(EXCERPT PROVIDED):
════════

Question

how do you solve this: a ball falls to the ground at a rate of sqrt(2h/g) if dropped from 10m how long does it take to come to rest.
g=9.8
ans:sqrt(20/g)(1+sqrt(p))/(1-sqrt(p))

Answer 1

Do you use the 5 Kinematic equations here?

Answer 2

not a physics problem. calc2.

Answer 3

@experimentX

Answer 4

oh. :(

Answer 5

ya, that's definitely my face!

Answer 6

Integrate the equation in h from ten to zero

Answer 7

where does the (1+sqrt(p))/(1-sqrt(p)) come in though?

Answer 8

perhaps sqrt(2hg)

Answer 9

the book says sqrt(2h/g)

Answer 10

ok ok ... what is p?

Answer 11

it doesn't say!!!

Answer 12

Here's the equation: \[\int\limits_{10}^{0} \sqrt{2h \div g}\]

Answer 13

the velocity is given as a function of distance. find the average velocity.

════════

(PROBLEM): Transcribe the part of the thread about the dropped ball between "how do you solve" and "ans:sqrt(20/g)(1+sqrt(p))/(1-sqrt(p))", inclusive. The records play no part in this work.

(DATA ROWS):
════════

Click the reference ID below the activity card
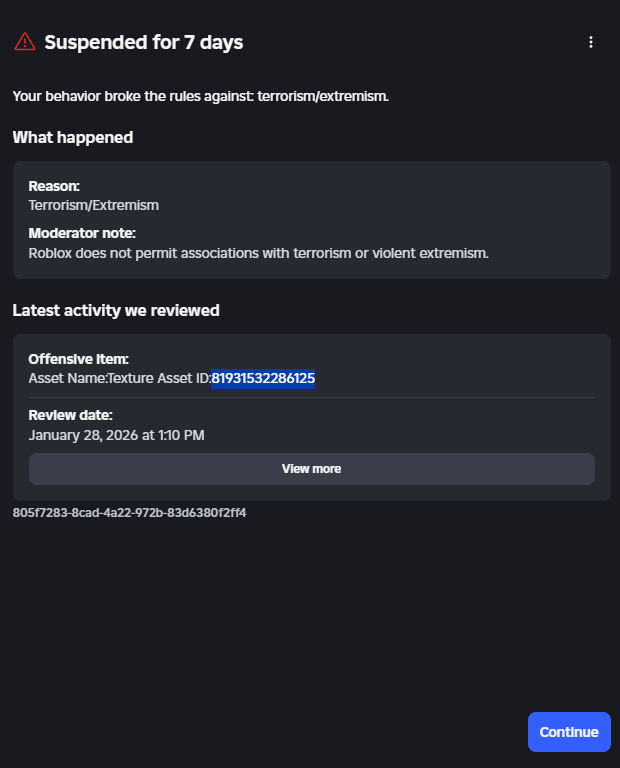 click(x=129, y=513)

════════

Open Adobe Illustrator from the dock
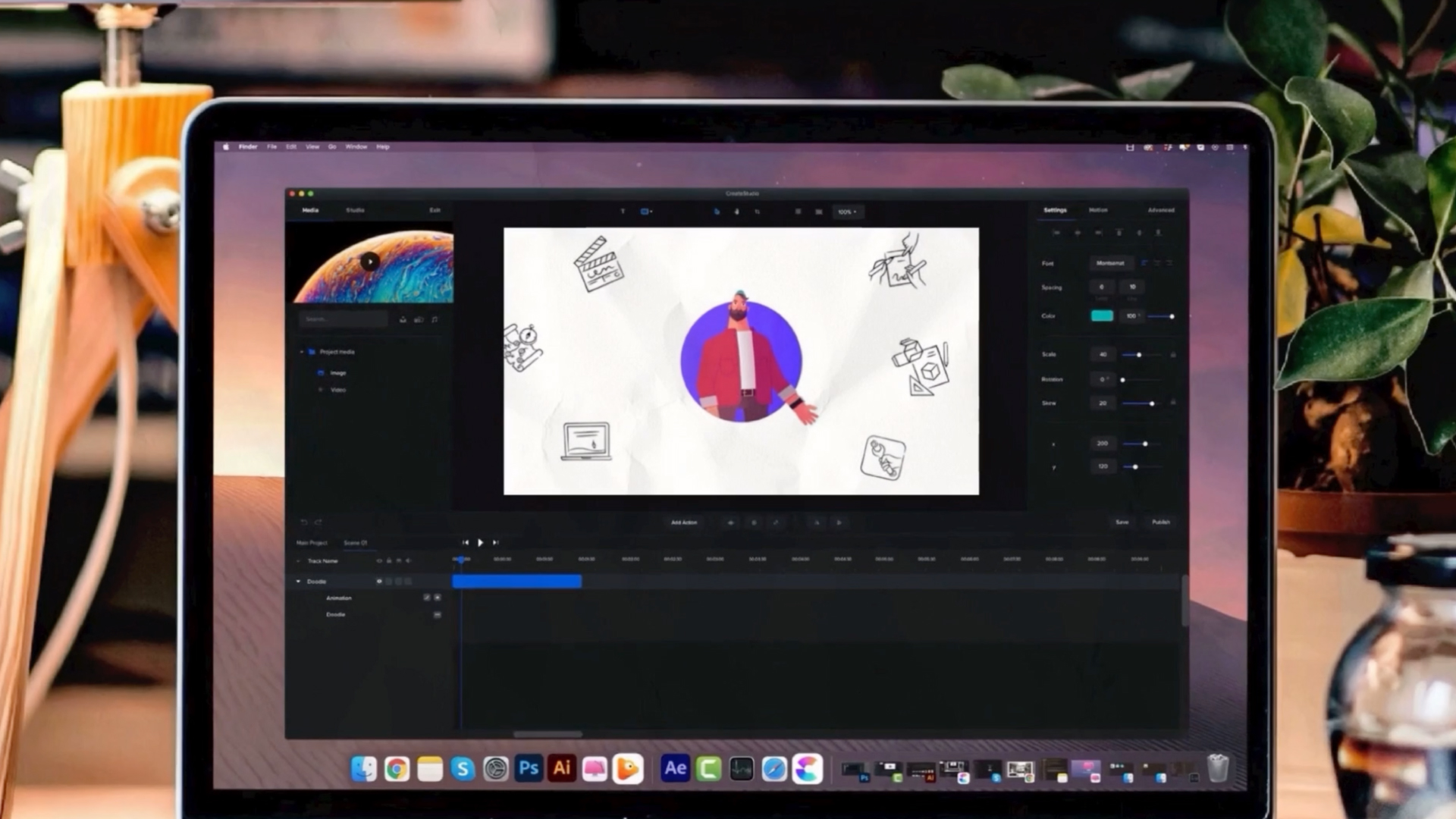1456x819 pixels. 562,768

════════

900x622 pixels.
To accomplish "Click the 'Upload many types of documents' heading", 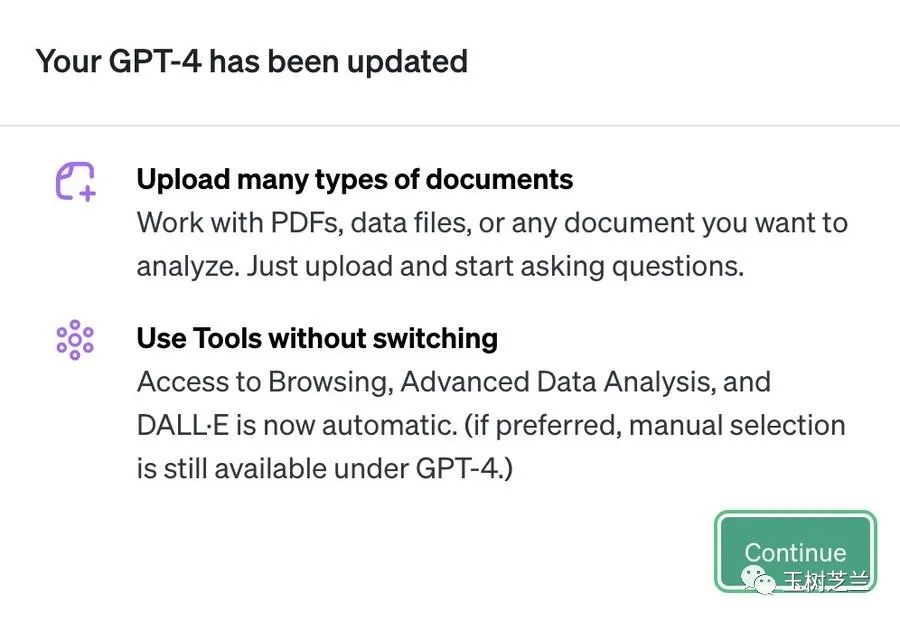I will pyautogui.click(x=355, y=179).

════════

(RESULT BELOW):
how do you solve this: a ball falls to the ground at a rate of sqrt(2h/g) if dropped from 10m how long does it take to come to rest.
g=9.8
ans:sqrt(20/g)(1+sqrt(p))/(1-sqrt(p))